Perhaps, it might be thought, the fact that the funeral reflected Ford’s choice would salvage it from Stevens’s constitutional dustbin. But as Stevens argued in his dissent in the 2002 school-choice case, “the voluntary character of the private choice … seems to me quite irrelevant to the question whether the government’s choice to pay for religious indoctrination is constitutionally permissible.” In other words, Ford could have his religious service without having the government subsidize it. Nor can any exceptions to Stevens’s absolute wall of separation be permitted. As Stevens declared in that same case, “Whenever we remove a brick from the wall that was designed to separate religion and government, we increase the risk of religious strife and weaken the foundation of our democracy.”

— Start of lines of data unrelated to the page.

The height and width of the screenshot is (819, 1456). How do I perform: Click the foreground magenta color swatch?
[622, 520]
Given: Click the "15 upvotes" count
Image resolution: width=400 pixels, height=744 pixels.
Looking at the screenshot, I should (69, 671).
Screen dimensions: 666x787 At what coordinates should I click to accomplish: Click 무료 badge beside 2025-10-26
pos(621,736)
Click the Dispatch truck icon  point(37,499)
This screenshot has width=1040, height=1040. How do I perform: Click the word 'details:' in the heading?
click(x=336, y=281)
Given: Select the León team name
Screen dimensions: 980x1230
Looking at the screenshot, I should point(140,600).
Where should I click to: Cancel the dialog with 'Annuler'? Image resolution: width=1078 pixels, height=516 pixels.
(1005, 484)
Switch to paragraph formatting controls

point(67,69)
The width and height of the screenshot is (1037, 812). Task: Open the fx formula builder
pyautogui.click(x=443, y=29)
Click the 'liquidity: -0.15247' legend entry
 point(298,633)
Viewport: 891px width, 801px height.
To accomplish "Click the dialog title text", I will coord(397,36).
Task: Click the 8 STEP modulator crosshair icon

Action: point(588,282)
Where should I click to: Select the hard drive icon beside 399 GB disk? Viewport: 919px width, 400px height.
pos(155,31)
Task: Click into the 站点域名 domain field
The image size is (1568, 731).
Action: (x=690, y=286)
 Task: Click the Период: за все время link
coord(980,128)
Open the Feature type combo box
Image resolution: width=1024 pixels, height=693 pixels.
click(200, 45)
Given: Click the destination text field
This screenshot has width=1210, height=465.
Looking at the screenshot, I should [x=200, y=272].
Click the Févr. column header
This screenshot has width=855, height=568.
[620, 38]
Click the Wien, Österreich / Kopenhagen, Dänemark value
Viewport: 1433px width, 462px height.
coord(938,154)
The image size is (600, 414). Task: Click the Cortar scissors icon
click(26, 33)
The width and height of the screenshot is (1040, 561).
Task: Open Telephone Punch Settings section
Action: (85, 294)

Indeed, Stevens must find especially troubling the dominant role played by the National Cathedral in presidential funerals. The National Cathedral touts on its website that it has been the location of funeral and memorial services for 10 of the 14 presidents (now 11 of the 15) who have died since it was built. Indeed, the very fact that this Episcopal cathedral has come to be known as the National Cathedral reflects the prominence of Episcopalians in American public life. And just as Stevens found it inevitable and objectionable in Marsh that the “religious beliefs of the chaplain tend to reflect the faith of the majority of the lawmakers’ constituents,” so he should find it objectionable that Christianity generally, and Episcopalianism in particular, are so prevalent in the government-sponsored funeral services of this country’s presidents.

Moreover, the very existence of the National Cathedral ought to be constitutionally objectionable in Stevens’s eyes. The National Cathedral is part of the Protestant Episcopal Cathedral Foundation, which was chartered by an Act of Congress, signed into law by President Benjamin Harrison on the Feast of the Epiphany in 1893, “for the promotion of religion and education and charity.”

Justice Stevens was among the powerful who were present at the final rites of the president who appointed him to the Court. One can only hope that he might have recognized that those rites were a resounding repudiation of his misguided establishment-clause views.

— Edward Whelan is president of the Ethics and Public Policy Center and is a regular contributor to NRO’s “Bench Memos” blog.